The plan for Stout Street was to install a bike lane, separated from traffic by parked cars, from 19th to Downing. In a sign that Mayor Hancock is out to lunch when it comes to implementing the city’s bike plan, Curtis Park residents stopped Denver Public Works from doing that.

Instead, people on bikes can enjoy the safety of a protected bike lane heading northeast out of downtown for just a half-mile. That part works well. But beyond 26th Street, riders are not physically protected from traffic, even though that’s what was laid out in Denver Moves, the city’s bike plan. Bicyclists get a painted buffer to Downing instead.

The reason, of course, boils down to private car storage on public streets.

“This was the first protected bike lane we have implemented in a neighborhood, so many of the issues were related to residents’ concern about the change to the curb lane, i.e., parking impacts, ADA access,” Rachael Bronson, a bike planner with Public Works, wrote in an email. After four public meetings and several other meetings with the organization Curtis Park Neighbors, the city agreed that “a phased approach” to the bike lane was best, Bronson said.
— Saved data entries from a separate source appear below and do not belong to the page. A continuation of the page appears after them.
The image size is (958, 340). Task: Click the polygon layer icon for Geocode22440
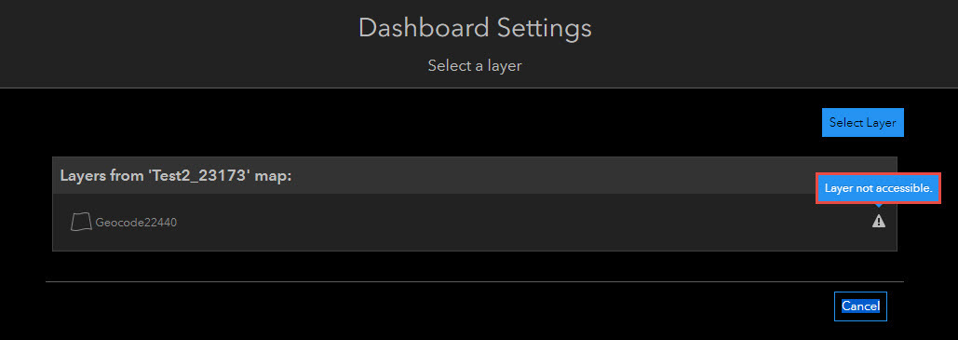point(81,222)
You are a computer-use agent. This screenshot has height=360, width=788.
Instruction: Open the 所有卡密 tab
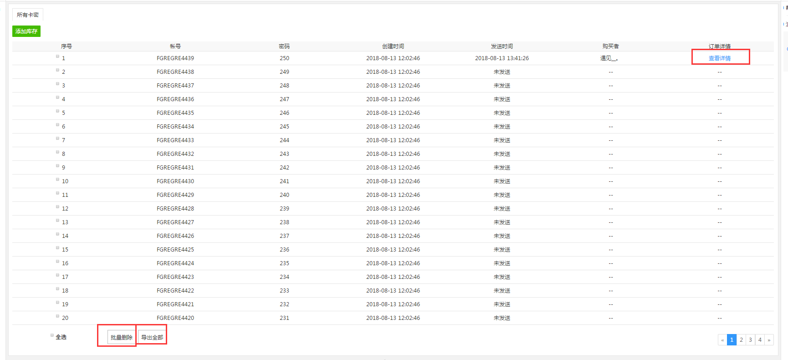click(28, 15)
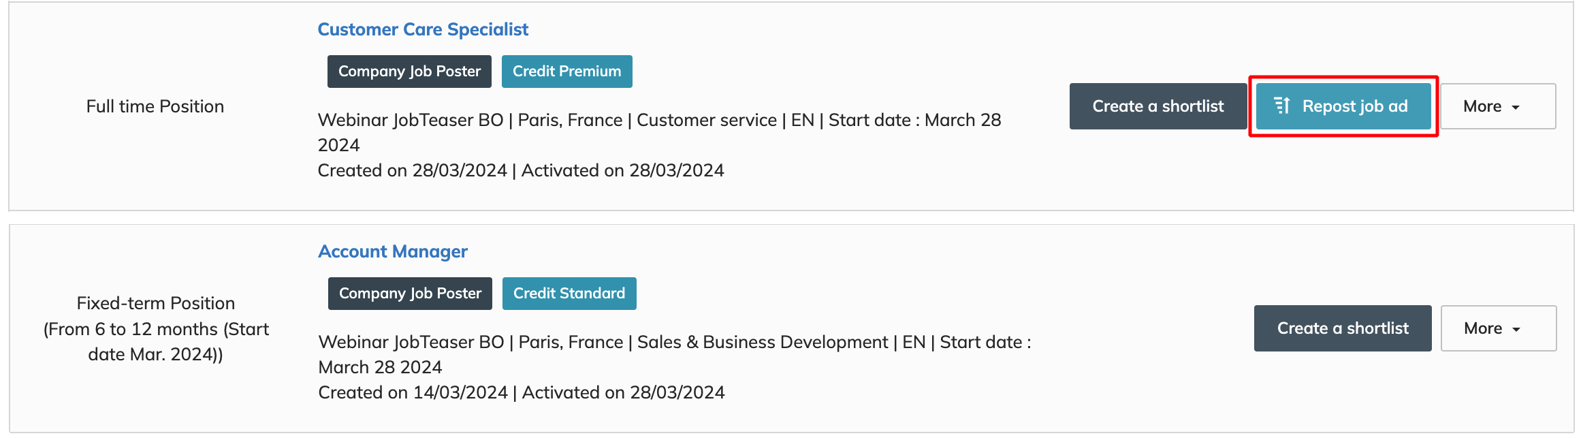Click the Created on 28/03/2024 date text
1581x438 pixels.
412,170
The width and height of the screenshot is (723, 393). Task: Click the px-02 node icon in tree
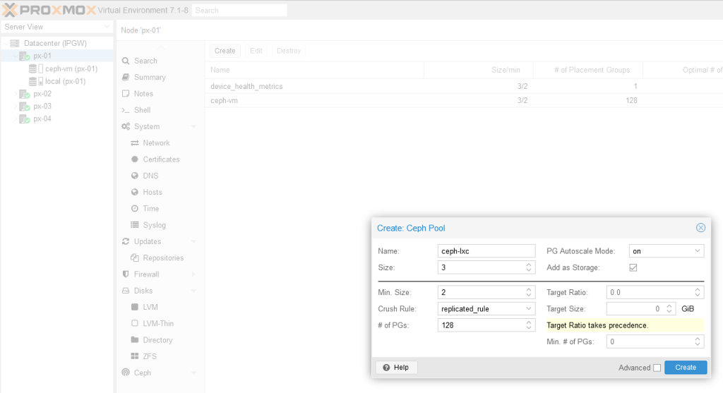(x=24, y=94)
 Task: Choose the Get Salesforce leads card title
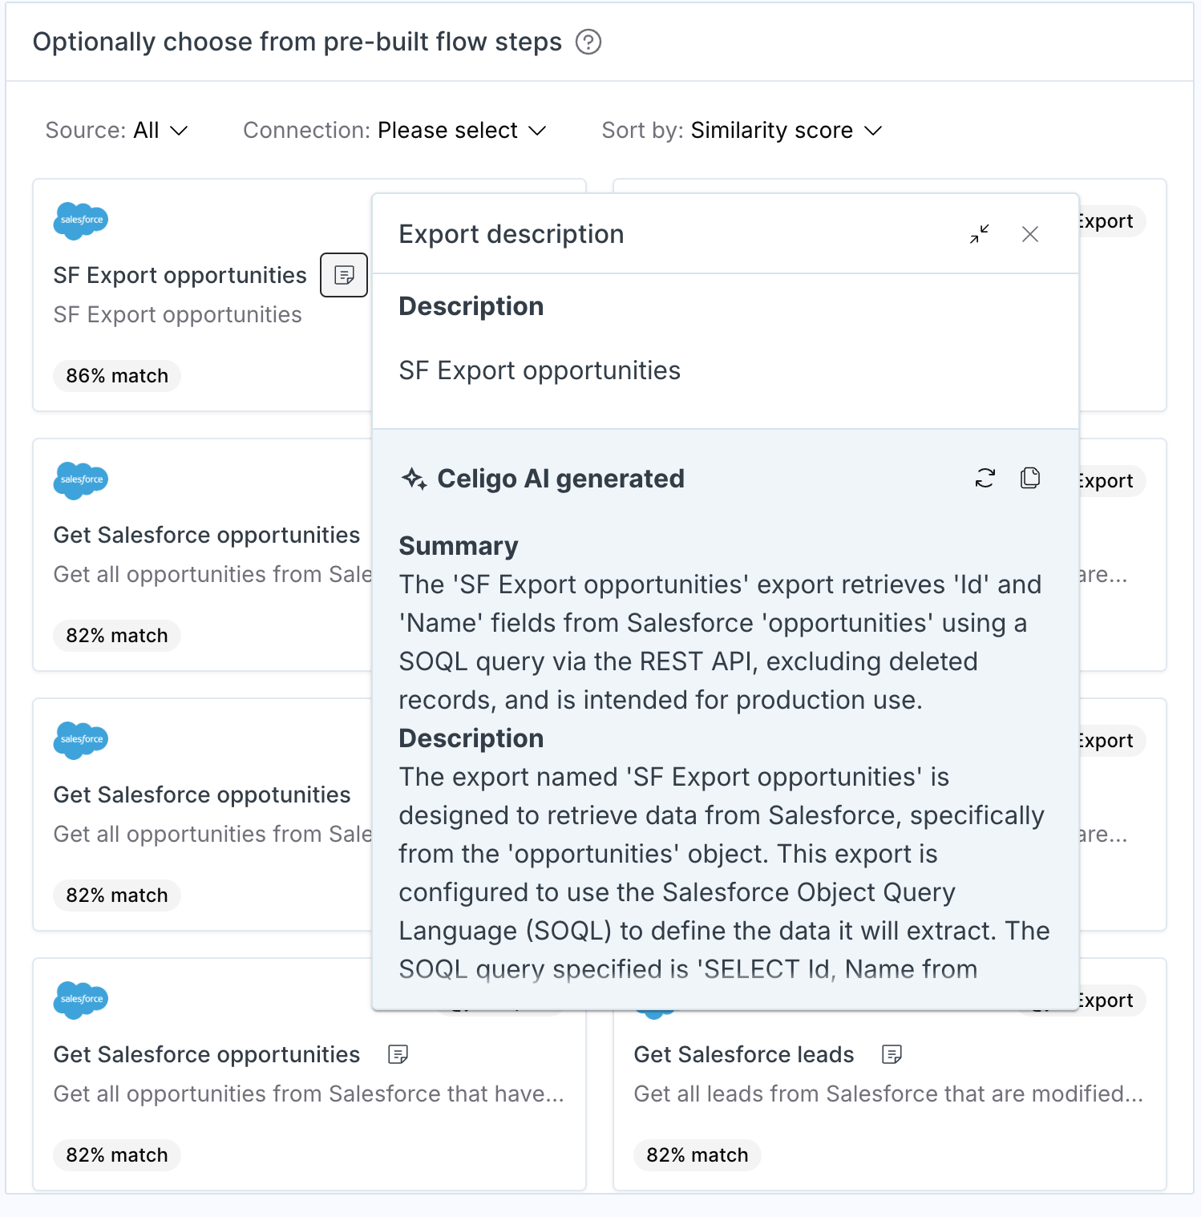744,1054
But there’s no timeline for a second phase that will extend the protected design to Downing — and no guarantee that it will be completed at all. It could happen the next time Stout Street is paved, Bronson said, “as long as the phase 1 findings are favorable and the neighborhood is on board.”

Gotta make sure there’s enough room to store your SUV before allowing bicyclists physical protection from cars. Photo: David Sachs

It’s a tough assignment when DPW bike planners pursue projects that local neighbors aren’t sold on. Which is why Mayor Hancock needs to step in here.

Denver’s streets belong to everyone. At some point, city leadership has to back up its planners and engineers and do what’s best for the public interest, instead of preserving a handful of parking spaces for a vocal few.

If the Hancock administration doesn’t have the fortitude to stick to its own plan and install another half-mile of high-quality bike infrastructure, will Denver ever have a bike network that most people feel comfortable using?

A few other notes on the bike lane: I rode it out of Lower Downtown and took the 14th Street bike lane to get there. There is no connection (or signage) between 14th and 19th, so getting there isn’t comfortable or easy unless you’re confident and know exactly where you’re going.

The bike lane ends at Downing Street, near the 30th and Downing RTD station — which is one reason why the route so important — but not right at it. Public Works will install signs to direct people on bikes to the station.